Exercise> Could each entry be returned exactly as it appears?

BEGIN Record set

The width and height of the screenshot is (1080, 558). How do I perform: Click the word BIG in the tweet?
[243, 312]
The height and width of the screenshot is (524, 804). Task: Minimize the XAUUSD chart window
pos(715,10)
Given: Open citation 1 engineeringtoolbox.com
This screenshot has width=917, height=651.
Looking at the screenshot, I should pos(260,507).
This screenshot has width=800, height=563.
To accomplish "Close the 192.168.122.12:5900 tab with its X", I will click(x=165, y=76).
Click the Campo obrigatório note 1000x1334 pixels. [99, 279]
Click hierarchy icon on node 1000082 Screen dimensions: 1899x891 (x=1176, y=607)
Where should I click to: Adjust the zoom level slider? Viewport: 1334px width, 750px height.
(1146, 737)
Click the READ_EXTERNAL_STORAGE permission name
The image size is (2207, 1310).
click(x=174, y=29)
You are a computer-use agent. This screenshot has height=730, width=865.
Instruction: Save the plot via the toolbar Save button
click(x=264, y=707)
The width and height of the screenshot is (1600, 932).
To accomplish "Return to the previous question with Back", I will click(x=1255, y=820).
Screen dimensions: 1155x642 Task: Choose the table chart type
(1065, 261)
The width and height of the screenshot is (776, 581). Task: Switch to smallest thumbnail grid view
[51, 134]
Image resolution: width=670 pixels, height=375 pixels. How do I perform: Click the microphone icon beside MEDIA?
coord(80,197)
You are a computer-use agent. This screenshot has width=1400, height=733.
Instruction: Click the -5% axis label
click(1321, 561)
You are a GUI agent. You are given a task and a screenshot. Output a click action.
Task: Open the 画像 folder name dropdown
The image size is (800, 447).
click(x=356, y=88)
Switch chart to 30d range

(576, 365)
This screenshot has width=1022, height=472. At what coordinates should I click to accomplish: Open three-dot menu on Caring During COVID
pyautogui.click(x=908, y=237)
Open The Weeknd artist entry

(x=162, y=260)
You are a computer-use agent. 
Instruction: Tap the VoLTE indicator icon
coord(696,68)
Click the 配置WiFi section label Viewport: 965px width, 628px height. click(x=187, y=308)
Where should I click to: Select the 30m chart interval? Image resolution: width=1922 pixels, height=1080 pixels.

END Record set

Result for this task>
The width and height of the screenshot is (1080, 558). How do I perform: Click the word BIG in the tweet?
[243, 312]
The height and width of the screenshot is (524, 804). Task: Minimize the XAUUSD chart window
pos(715,10)
Given: Open citation 1 engineeringtoolbox.com
This screenshot has width=917, height=651.
Looking at the screenshot, I should pos(260,507).
This screenshot has width=800, height=563.
To accomplish "Close the 192.168.122.12:5900 tab with its X", I will click(x=165, y=76).
Click the Campo obrigatório note 1000x1334 pixels. [99, 279]
Click hierarchy icon on node 1000082 Screen dimensions: 1899x891 (x=1176, y=607)
Where should I click to: Adjust the zoom level slider? Viewport: 1334px width, 750px height.
(1146, 737)
Click the READ_EXTERNAL_STORAGE permission name
The image size is (2207, 1310).
click(x=174, y=29)
You are a computer-use agent. This screenshot has height=730, width=865.
Instruction: Save the plot via the toolbar Save button
click(x=264, y=707)
The width and height of the screenshot is (1600, 932).
To accomplish "Return to the previous question with Back", I will click(x=1255, y=820).
Screen dimensions: 1155x642 Task: Choose the table chart type
(1065, 261)
The width and height of the screenshot is (776, 581). Task: Switch to smallest thumbnail grid view
[51, 134]
Image resolution: width=670 pixels, height=375 pixels. How do I perform: Click the microphone icon beside MEDIA?
coord(80,197)
You are a computer-use agent. This screenshot has width=1400, height=733.
Instruction: Click the -5% axis label
click(1321, 561)
You are a GUI agent. You are given a task and a screenshot. Output a click action.
Task: Open the 画像 folder name dropdown
The image size is (800, 447).
click(x=356, y=88)
Switch chart to 30d range

(576, 365)
This screenshot has width=1022, height=472. At what coordinates should I click to accomplish: Open three-dot menu on Caring During COVID
pyautogui.click(x=908, y=237)
Open The Weeknd artist entry

(x=162, y=260)
You are a computer-use agent. 
Instruction: Tap the VoLTE indicator icon
coord(696,68)
Click the 配置WiFi section label Viewport: 965px width, 628px height. click(x=187, y=308)
Where should I click to: Select the 30m chart interval? Image resolution: width=1922 pixels, height=1080 pixels.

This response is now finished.